There are clear patterns among the models in Table 7. Modern deep-learning architectures are effective at kidney tumor segmentation on KiTS19, as evidenced by the Dice coefficients above 96% achieved by the majority of algorithms, including EfficientNetB5 (96.90%), UNet2d (96.33%), UNet3d (96.90%), and LinkNetB7 (97.20%). However, older or less specialized models, such as Ensemble CNN (85.00%) on KiTS19 and UNet3d (87.50%) on DCE-MRI by Haghighi et al., trail significantly. This is probably because the datasets are different (DCE-MRI vs. KiTS19) or because simpler ensemble techniques are unable to capture small tumor borders. Precision varies greatly; although models such as Ensemble CNN (91.00%) and Haghighi et al. (92.70%) exhibit greater rates of false positives, EfficientNetB5 (97.47%) and LinkNetB7 (97.30%) perform well. The suggested model’s 99.30% sensitivity and 98.60% recall set a new standard. Sensitivity and recall are less frequently reported, but when they are, they vary from 95.32% (Da Cruz et al.) to 97.00% (LinkNetB7). When compared to models trained on unenhanced or differently treated data, the suggested CCNN’s consistent superiority across all criteria indicates that the enhancement pipeline greatly improves segmentation performance.

4.3.4. Segmentation Performance (BraTS2020)

The original dataset (369 cases) was used to train the first CNN on the BraTS2020 dataset, while the CLAHE-filtered dataset (369 cases) was used to train the second CNN. The improved datasets (1107 cases total: 369 × 3) were used to train a CCNN, and the model that performed the best used the fuzzy entropy-based dataset (BRISQUE: 23.1). Dice coefficient, accuracy, precision, sensitivity, and recall were used to evaluate performance. The segmentation accuracy and BRISQUE scores for the three models are contrasted in Table 8.

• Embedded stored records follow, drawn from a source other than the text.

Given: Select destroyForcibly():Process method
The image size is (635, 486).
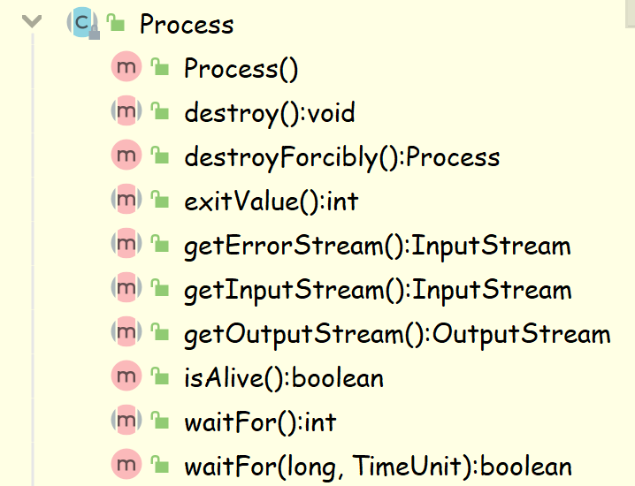Looking at the screenshot, I should pos(341,157).
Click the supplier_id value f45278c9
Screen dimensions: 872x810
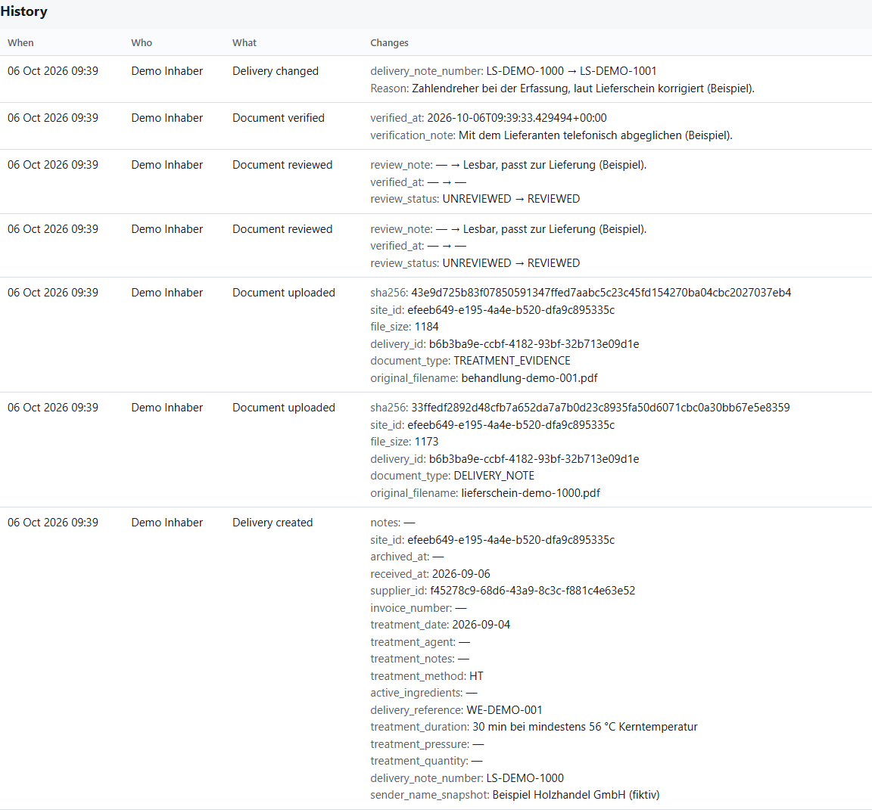coord(532,591)
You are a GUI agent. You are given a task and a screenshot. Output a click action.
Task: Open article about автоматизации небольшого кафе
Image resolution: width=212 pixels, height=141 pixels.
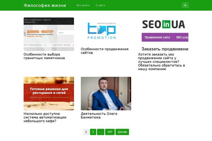pos(45,117)
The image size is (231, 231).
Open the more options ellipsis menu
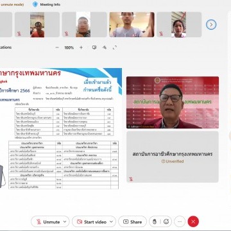(180, 221)
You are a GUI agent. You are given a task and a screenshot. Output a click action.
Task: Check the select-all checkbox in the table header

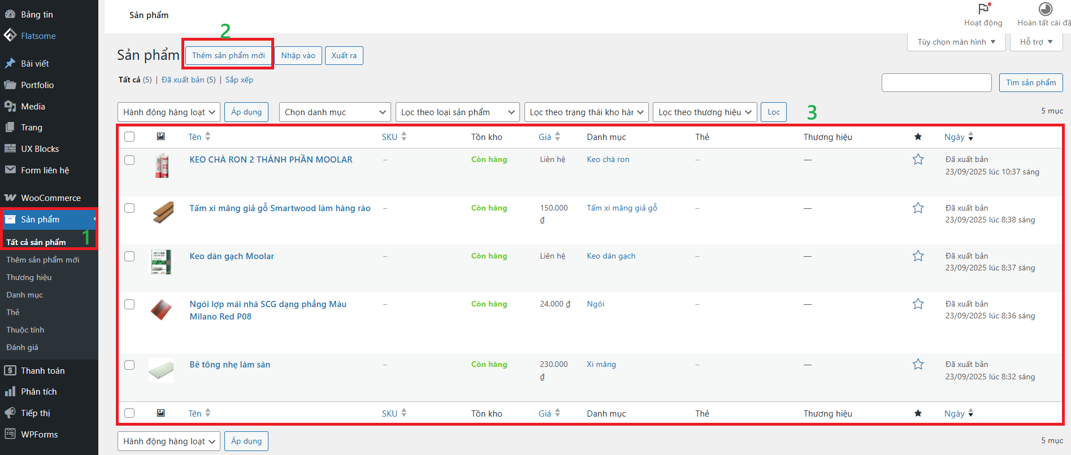point(129,137)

The BraTS2020 dataset’s segmentation performance was considerably enhanced by the suggested enhancement pipeline, according to the results as shown in Table 9. With CLAHE, the original dataset’s BRISQUE score dropped from 30.3 to 27.6, indicating a moderate improvement in image quality. With a lower BRISQUE score of 23.4, our approach produced better images with fewer distortions. As a result, the accuracy of the CCNN model trained on our improved dataset was 0.917, which was 3.8% better than the CLAHE-filtered dataset (0.879) and 6.4% better than the original dataset (0.853). The capacity of the fuzzy entropy-based approach to boost tumor sub-region contrast (e.g., enhancing tumor, edema) and reduce noise across multimodal MRI scans (T1, T1ce, T2, FLAIR) is probably what caused this improvement, which in turn allowed for more precise segmentation.

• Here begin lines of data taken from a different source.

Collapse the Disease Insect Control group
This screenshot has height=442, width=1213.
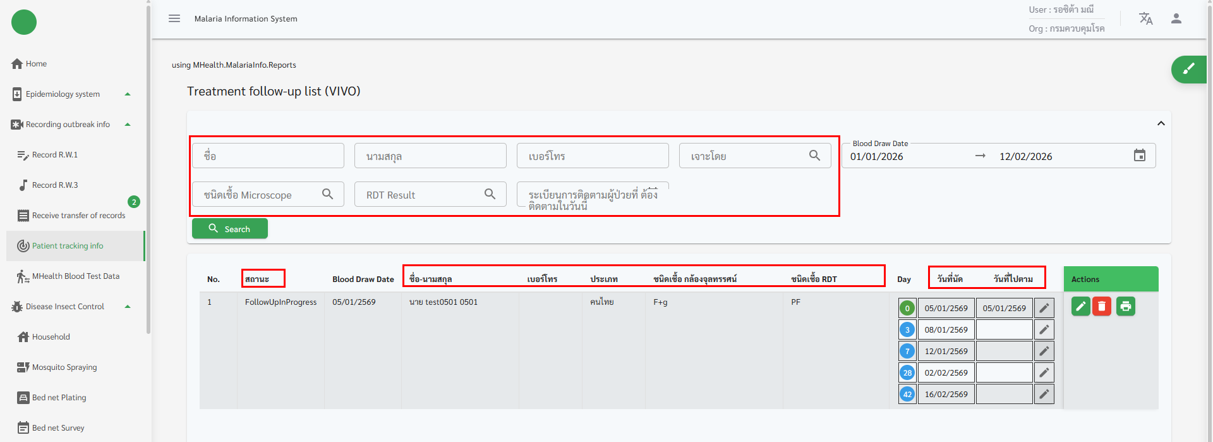(x=128, y=307)
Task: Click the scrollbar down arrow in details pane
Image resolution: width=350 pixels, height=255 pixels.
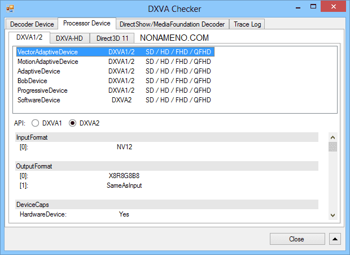Action: (x=333, y=215)
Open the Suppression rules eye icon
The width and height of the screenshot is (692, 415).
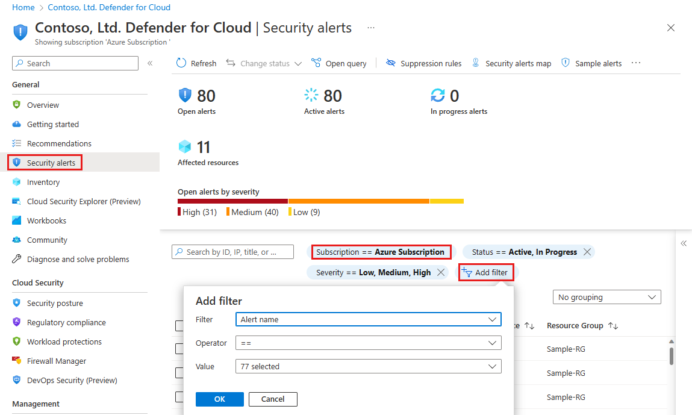click(391, 63)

The suggested CCNN model achieves a Dice coefficient of 91.50%, precision of 92.00%, sensitivity of 91.20%, and recall of 91.40%, indicating outstanding performance across all criteria. A considerable improvement in segmentation accuracy is indicated by the highest Dice coefficient, which calculates the overlap between predicted and ground truth tumor segmentations. It surpasses the best alternative, TransUNet, by 2.30% (89.20%). 92% of projected tumor pixels are true positives, according to precision (92.00%), which is 2.00% higher than TransUNet (90.00%) and suggests fewer false positives. TransUNet’s 88.80% and 89.10% are surpassed by 2.40% and 2.30%, respectively, by sensitivity (91.20%) and recall (91.40%), which measure the detection of actual tumor locations, underscoring the CCNN’s capacity to reduce missed detections. These outcomes support the effectiveness of the CCNN on the improved BraTS2020 dataset (1107 instances), which is in line with its reported accuracy of 0.917.

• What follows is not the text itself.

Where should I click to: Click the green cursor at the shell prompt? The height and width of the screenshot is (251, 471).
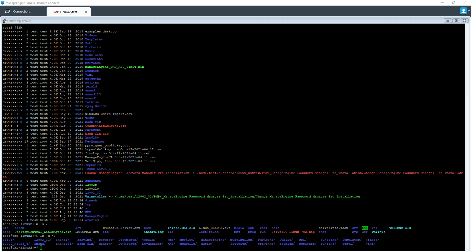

A variety of model performance levels are shown in the table. The field is led by contemporary architectures like nnU-Net (88.90%), TransUNet (89.20%), and Swin Transformer (88.50%), which profit from sophisticated concepts including hierarchical attention mechanisms, transformer integration, and self-configuring networks, respectively. Older or less sophisticated methods, including ResU-Net (86.90%) and Two-Stage U-Net (86.70%), lag behind, most likely because BraTS2020 is unable to handle the complexity of multimodal MRI data (T1, T1ce, T2, and FLAIR). The CCNN’s 92.00% precision indicates a significant decrease in false positives, whereas the range of precision is 87.40% (Two-Stage U-Net) to 90.00% (TransUNet). Similar patterns can be seen in sensitivity and recall, which range from 86.20% (Two-Stage U-Net) to 88.80% (TransUNet), while the CCNN’s 91.20% and 91.40% set new records. The CCNN’s improved dataset and parallel stream architecture appear to offer a strong edge over both conventional and modern techniques, based on the consistency observed across measurements.
Due to the 12-step fuzzy-based enhancement pipeline, which triples the size of the BraTS2020 dataset (369 to 1107 cases) and lowers the BRISQUE score to 23.4 (from 30.3 for the original dataset and 27.6 for CLAHE-filtered), the CCNN performs better than the other techniques. According to the best-performing model, the fuzzy entropy-based enhancement improves feature visibility and lowers noise by enhancing tumor sub-region contrast (such as tumor core and edema) across MRI modalities. By concatenating their feature maps (64 × 64 × 768) and processing the three improved versions (histogram-based, fuzzy entropy-based, and fuzzy standard deviation-based) in parallel, the CCNN can capture complementary information that is then refined by deep layers (512, 1024 filters) and dropout (0.5) to avoid overfitting. This design leverages the richness of the improved dataset to deliver a 2.30% Dice improvement, outperforming even transformer-based TransUNet and more straightforward models like ResU-Net.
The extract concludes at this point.